Validation of Korean Version of the Hardiness Resilience Gauge

Sustainability 2021, 13(24), 13535; https://doi.org/10.3390/su132413535
by Kyung-Hyun Suh 1,*, Hana Lee 1 and Paul T. Bartone 2
Reviewer 1: Anonymous
Reviewer 2: Anonymous
Sustainability 2021, 13(24), 13535; https://doi.org/10.3390/su132413535
Submission received: 26 October 2021 / Revised: 13 November 2021 / Accepted: 1 December 2021 / Published: 7 December 2021

Round 1

Reviewer 1 Report

Participants

Add the number of total respondents and the number of incomplete and excluded respondents (response rate).

Add range for age of participants.

 

Results

CFA fit indices aren’t good also for the modified model. Correlations between factors are very high. Have you test a model with only one factor? Fit indices of three-factor model are better than one-factor model? Add the analysis and discuss the comparison between the two models.
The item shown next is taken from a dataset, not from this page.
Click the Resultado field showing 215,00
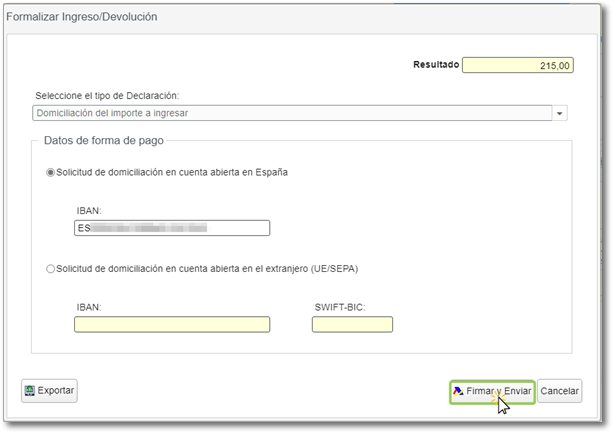click(518, 65)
Discuss the three parameters of error covariance allowed to vary in modified model. What do these items share?

Several standardized regression weights (SRWs) are low (<.50), especially in Control factor. Add a discussion about it.

What are the values in column CR in Table 3? Are they Construct Reliability (CR) values? Why are they above 1?  Please report correct CR values and also Average Variance Extracted (AVE) values and discuss the results.

Table 4 is unclear, it’s better divide the table in two separate tables: one for descriptive statistics of HRG and one for correlations

 

Discussion

Change the term “satisfactory” with “acceptable” at line 228.

Remove the sentence "This result indicated that Korean HRG would be more useful in measuring the robustness of individuals with three factors and relatively few elements" because results don't indicate it. In fact, total score shows higher correlation than the three factors.

Author Response

Thank you very much for your comments to improve the quality of this articles.

The revised parts were marked in red, and we included the page and line of the revised part.

 

Response to Reviewer 1 Comments

Point 1. Add the number of total respondents and the number of incomplete and excluded respondents (response rate).

Response 1: Unfortunately, there was an oversight because we wrote what we had habitually described about the participants. There were no incomplete questionnaires because online the questionnaire (the response) was submitted only when all questions were answered. But one respondent reported her age as 15, and so was excluded from the analysis. According to your advice, the following explanation is included. (Line 76-78)

 

Participants were recruited from the SNS where adults participate and from the university student Internet community. One respondent who reported an age of 15 was excluded from the analysis.


Point 2.
Add range for age of participants.

Response 2: Thank you for your comment. The age range of respondents is described as below. (Line 80-81)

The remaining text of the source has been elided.